Consider the soaring interest in virtual assistant technologies. The most popular today are chatbots. Using natural language processing and other AI capabilities, the chatbot model governing customer service calls is now available via a mobile application, perhaps triggered when smartphone sensors recognize its owner is walking by a favorite retailer. On the back end, powerful analytics serve up recommendations via the chatbot. In this display of combinatorial innovation, human-centric software — serving as a proxy for a brand — is engaging with humans, trying to lure them into the store. Here, a multifaceted technological effort, pulling across business and technology domains, has established a new digital pathway directly between the customer and the organization’s information architecture. That's just one transformative example in a digital ocean of possibilities.

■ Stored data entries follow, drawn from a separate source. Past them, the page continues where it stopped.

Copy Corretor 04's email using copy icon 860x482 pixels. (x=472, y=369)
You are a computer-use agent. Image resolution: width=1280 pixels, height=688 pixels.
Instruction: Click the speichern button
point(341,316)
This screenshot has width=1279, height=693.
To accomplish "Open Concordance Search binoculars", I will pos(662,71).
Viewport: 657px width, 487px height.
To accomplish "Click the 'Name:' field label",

Digital transformation or optimization?

Here's the dirty little secret: What many CIOs describe as a digital transformation actually isn't. Mobile apps, AI-based chatbots, analytics and other digital services are often used to augment existing services. Just ask Gartner analyst Hung LeHong, whose job includes sussing out whether companies are conducting a "digital business transformation" or a "digital business optimization."

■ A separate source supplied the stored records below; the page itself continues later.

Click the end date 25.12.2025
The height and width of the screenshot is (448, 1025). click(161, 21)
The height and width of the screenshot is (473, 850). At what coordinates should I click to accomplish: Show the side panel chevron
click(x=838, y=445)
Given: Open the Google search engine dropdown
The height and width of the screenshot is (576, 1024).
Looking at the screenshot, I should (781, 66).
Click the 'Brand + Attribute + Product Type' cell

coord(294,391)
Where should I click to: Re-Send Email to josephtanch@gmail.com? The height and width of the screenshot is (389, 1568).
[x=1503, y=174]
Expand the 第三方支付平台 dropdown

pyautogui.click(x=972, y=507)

"In a nutshell, we reserve digital business transformation for companies pursuing net new revenue streams, products and services and business models," says LeHong. This can include the creation of new digital business units or digital acquisitions. Sometimes the new business models can lead to ventures in adjacent markets or new industries.

General Electric, with its "digital twin" industrial Internet initiative to sell locomotive engines and jet turbines as a software service, is orchestrating a digital business transformation, LeHong says. Bold as GE's digital strategy is, it’s what a company does because it fears disruption or because it intends to disrupt its industry.

GE is among the 10 percent of companies Gartner has surveyed that is actually doing this form of transformation. The other 90 percent are conducting various forms of "digital business optimization." It entails using digital tools to "supercharge" productivity, bolster generation of existing revenue streams and boost customer experience. According to the Gartner 2017 CEO survey, 42 percent of respondents plan to use digital to optimize rather than transform their business.

"When we ask clients to put pencil to paper, they're optimizing" with digital, LeHong says. For example, Shake Shack this year launched a mobile app that enables mobile ordering, ostensibly to reduce customer wait times. ServiceMaster has tapped a mobile platform to improve the way it connects contractors with customers.

LeHong says part of his job is to meet with CIOs and the business executives ultimately responsible for driving the strategy, such as a CEO, COO or CFO. Getting IT and business leaders together helps the companies "double click" on whether they are transforming or optimizing their businesses. Once they answer that question, they can appropriately tailor and set their expectations.

Digitial transformation requires business vision

CIOs can’t trod the digital transformation alone, says Westerman. Instead, he adds, CIOs should align themselves with any executive with enough clout to negotiate the changes required and get the requisite buy-in from the board of directors as well as the rest of the business. “You need technology on one axis while the other axis has to include the ability to envision and continuously drive change,” Westerman says. “Put those two together and you get [companies that are] digital masters. If you only have one you're going to be off diagonal.” Westerman, who wrote a book on the subject, Leading Digital: Turning Technology into Business Transformation, says that digital masters are 26 percent more profitable than their industry competitors. 

Of course, not every CIO is collaborating with Gartner or has the benefit of courting MIT academics for advice. So how do you know if what you’re doing constitutes a digital transformation? The key lies in the other “D” word.

Ask yourself whether what you're doing is disruptive to your business and to your industry. If you can say yes with a straight face, you may well be conducting a bona fide digital transformation.